TO DO:
What is needed here is an exact copy of every record below.

────────────────────

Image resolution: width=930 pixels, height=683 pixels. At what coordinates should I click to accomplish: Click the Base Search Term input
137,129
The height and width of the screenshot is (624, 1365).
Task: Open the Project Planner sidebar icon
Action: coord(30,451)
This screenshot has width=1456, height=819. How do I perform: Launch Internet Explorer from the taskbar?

────────────────────

EXERCISE ANSWER:
Image resolution: width=930 pixels, height=683 pixels. At what coordinates should I click to accomplish: Click the Base Search Term input
137,129
The height and width of the screenshot is (624, 1365).
Task: Open the Project Planner sidebar icon
Action: coord(30,451)
This screenshot has width=1456, height=819. How do I perform: Launch Internet Explorer from the taskbar?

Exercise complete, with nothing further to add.